__WHAT NEEDS TO BE DONE__:
Repeat the forum thread below about testing whether a point lies on the segment between two other points, word for word, with its code and ASCII diagrams unchanged.

PASSAGE: Begin

Check is a point (x,y) is between two points drawn on a straight line

I have drawn a line between two points A(x,y)---B(x,y) Now I have a third point C(x,y). I want to know that if C lies on the line which is drawn between A and B. I want to do it in java language. I have found couple of answers similar to this. But, all have some problems and no one is perfect.

if (distance(A, C) + distance(B, C) == distance(A, B))
    return true; // C is on the line.
return false;    // C is not on the line.

or just:

return distance(A, C) + distance(B, C) == distance(A, B);

The way this works is rather simple. If C lies on the AB line, you'll get the following scenario:

A-C------B

and, regardless of where it lies on that line, dist(AC) + dist(CB) == dist(AB). For any other case, you have a triangle of some description and 'dist(AC) + dist(CB) > dist(AB)':

A-----B
 \   /
  \ /
   C

In fact, this even works if C lies on the extrapolated line:

C---A-------B

provided that the distances are kept unsigned. The distance dist(AB) can be calculated as:

  ___________________________
 /           2              2
V (A.x - B.x)  + (A.y - B.y)

PASSAGE: End
EXERCISE DATA: Begin

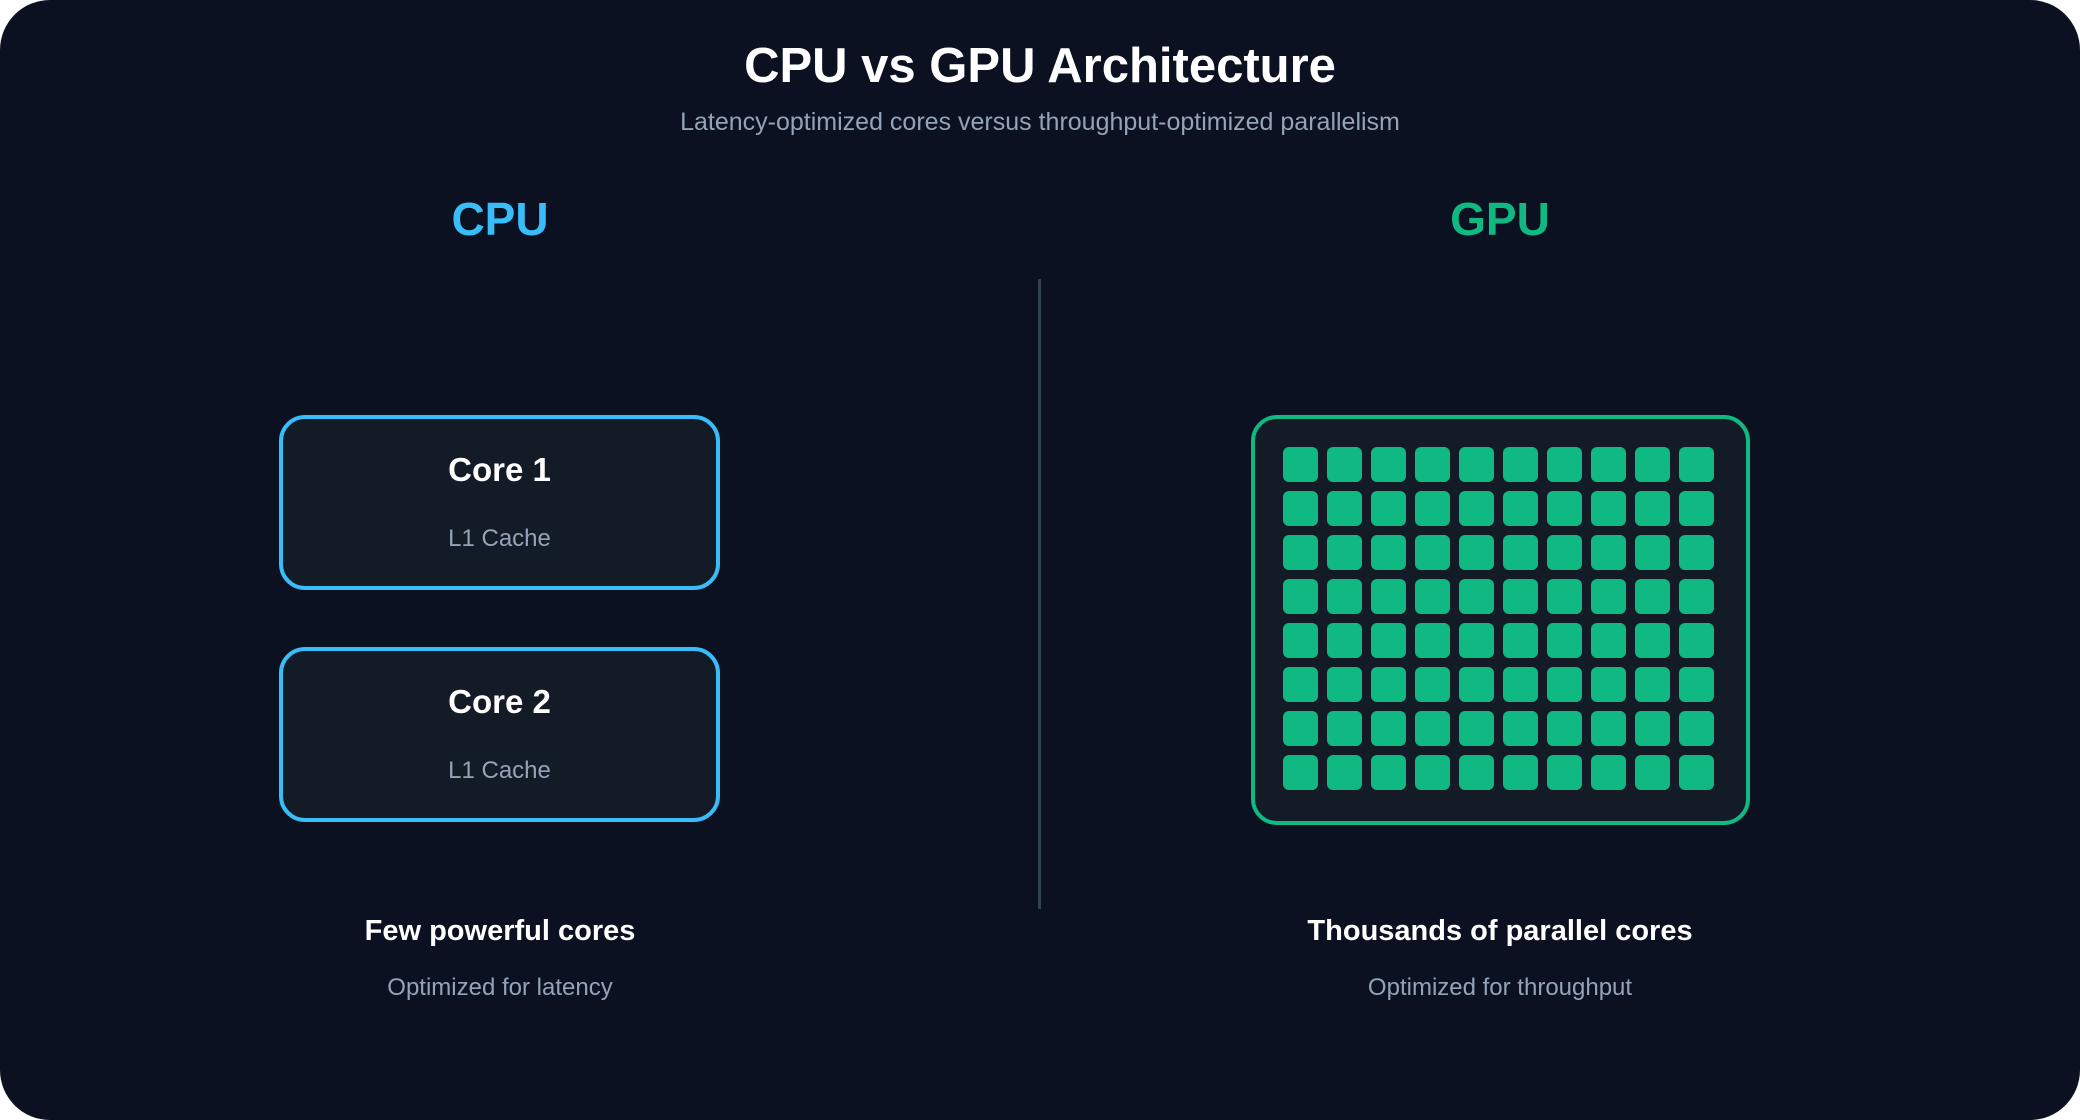  Describe the element at coordinates (500, 931) in the screenshot. I see `cpu-caption: Few powerful cores` at that location.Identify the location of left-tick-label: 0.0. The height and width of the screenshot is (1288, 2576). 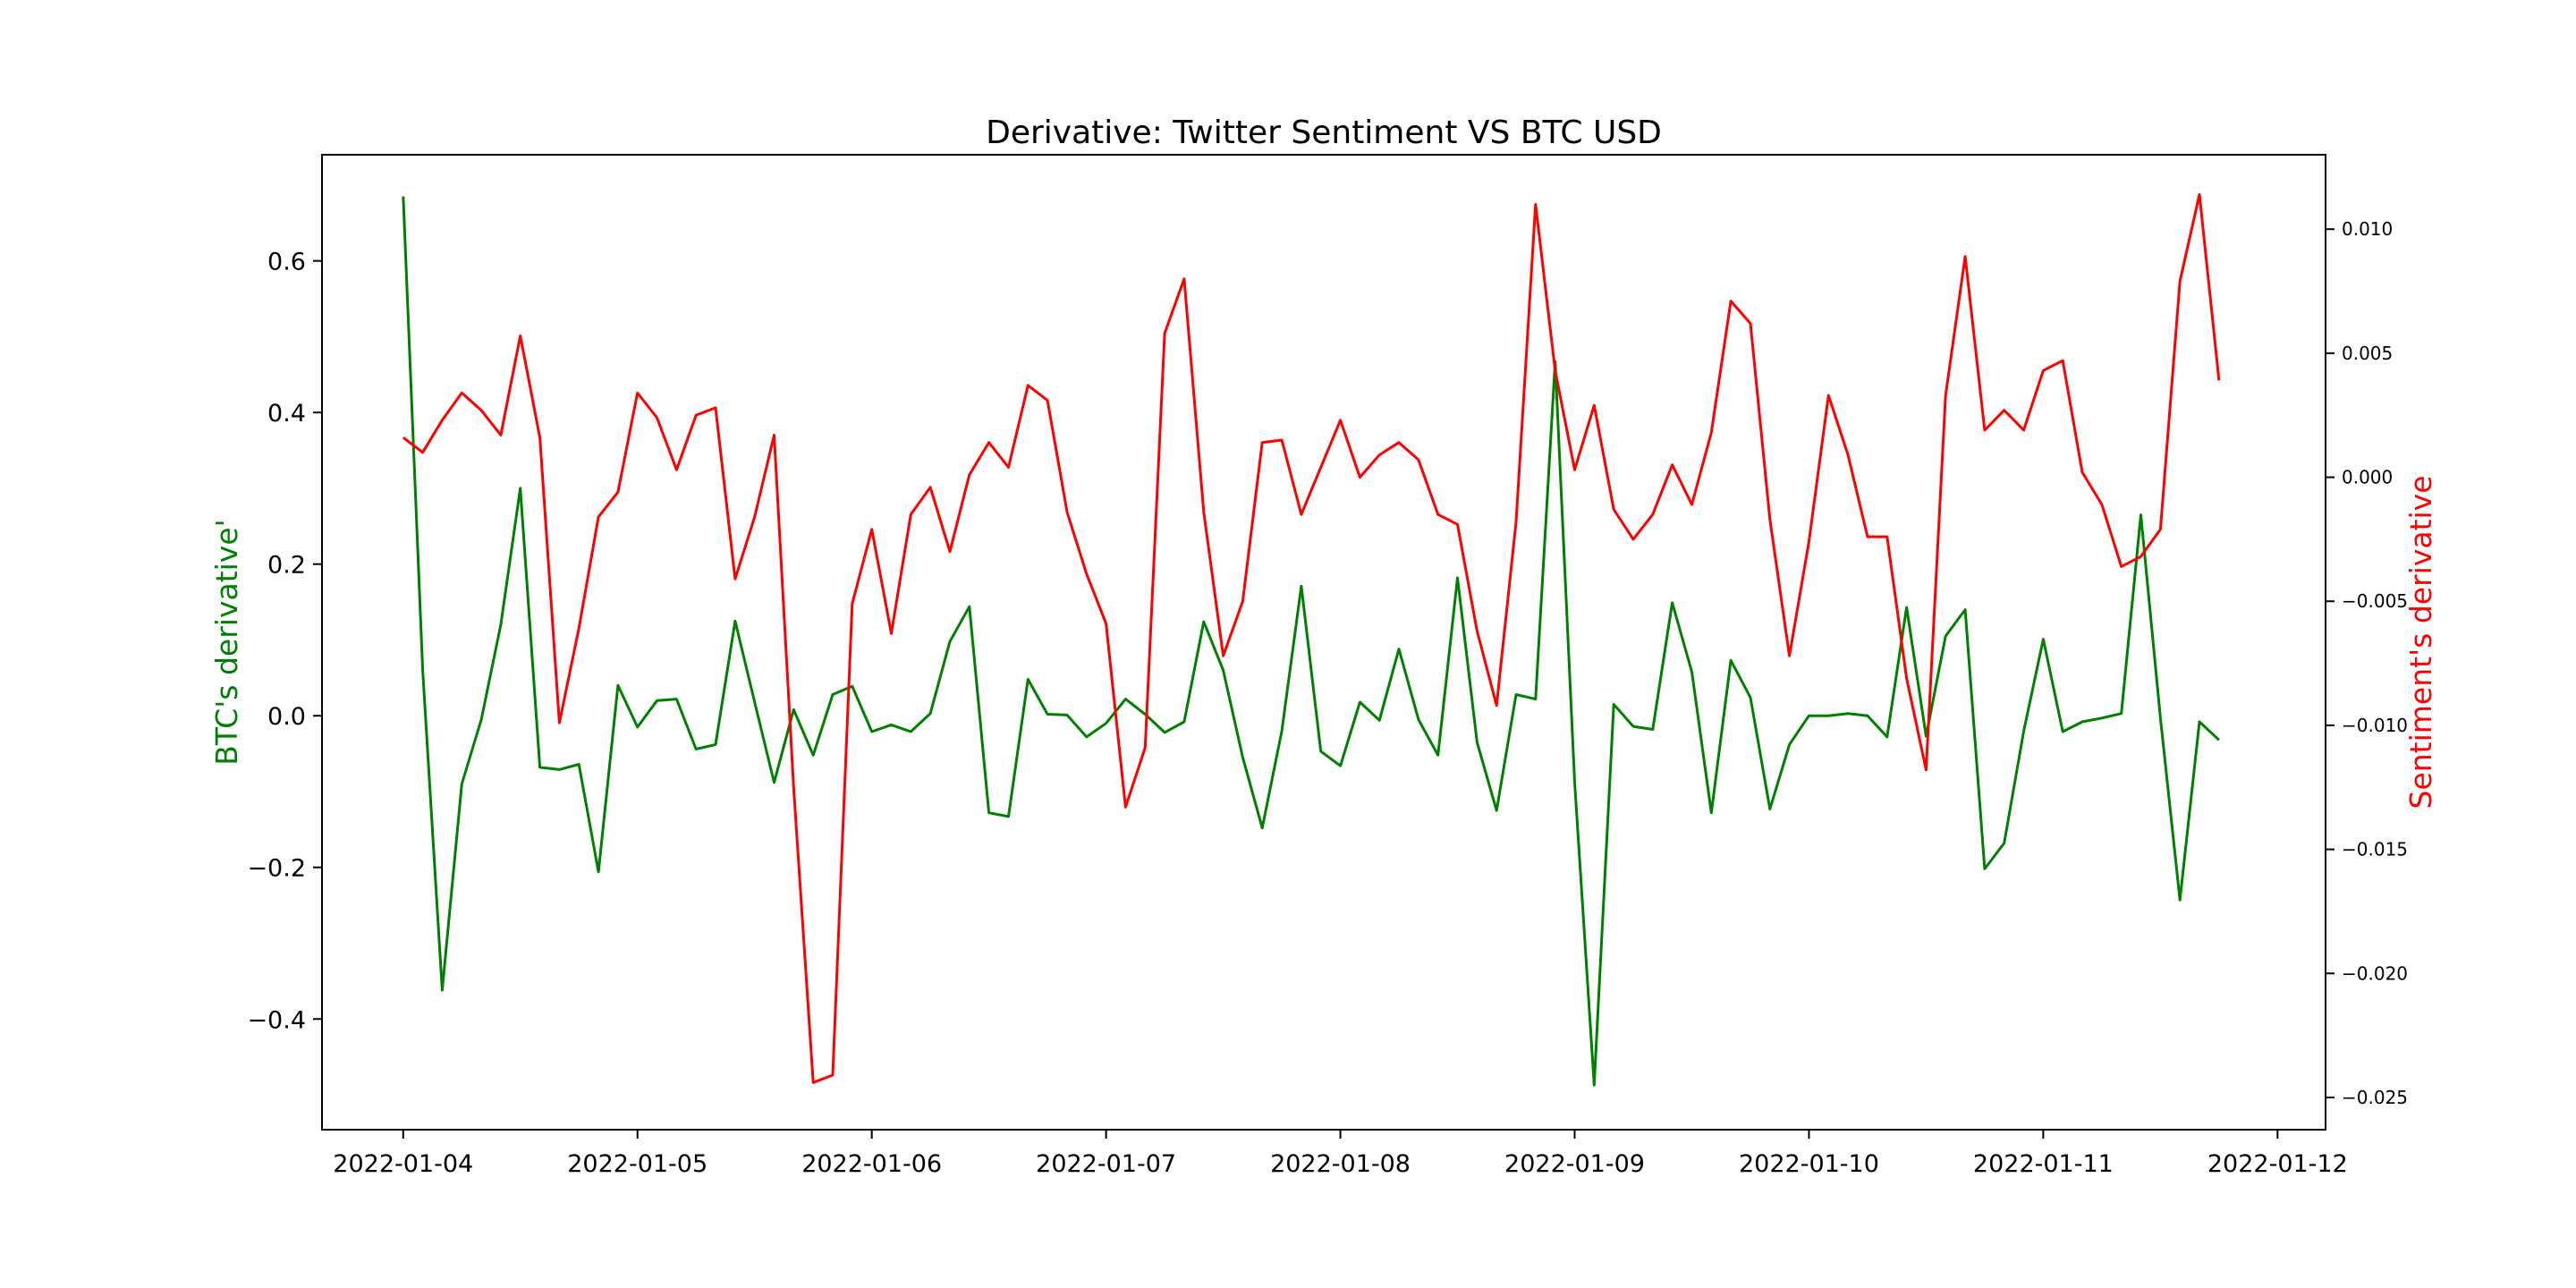
(286, 717).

EXERCISE DATA: End

__TASK RESULT__:
Check is a point (x,y) is between two points drawn on a straight line

I have drawn a line between two points A(x,y)---B(x,y) Now I have a third point C(x,y). I want to know that if C lies on the line which is drawn between A and B. I want to do it in java language. I have found couple of answers similar to this. But, all have some problems and no one is perfect.

if (distance(A, C) + distance(B, C) == distance(A, B))
    return true; // C is on the line.
return false;    // C is not on the line.

or just:

return distance(A, C) + distance(B, C) == distance(A, B);

The way this works is rather simple. If C lies on the AB line, you'll get the following scenario:

A-C------B

and, regardless of where it lies on that line, dist(AC) + dist(CB) == dist(AB). For any other case, you have a triangle of some description and 'dist(AC) + dist(CB) > dist(AB)':

A-----B
 \   /
  \ /
   C

In fact, this even works if C lies on the extrapolated line:

C---A-------B

provided that the distances are kept unsigned. The distance dist(AB) can be calculated as:

  ___________________________
 /           2              2
V (A.x - B.x)  + (A.y - B.y)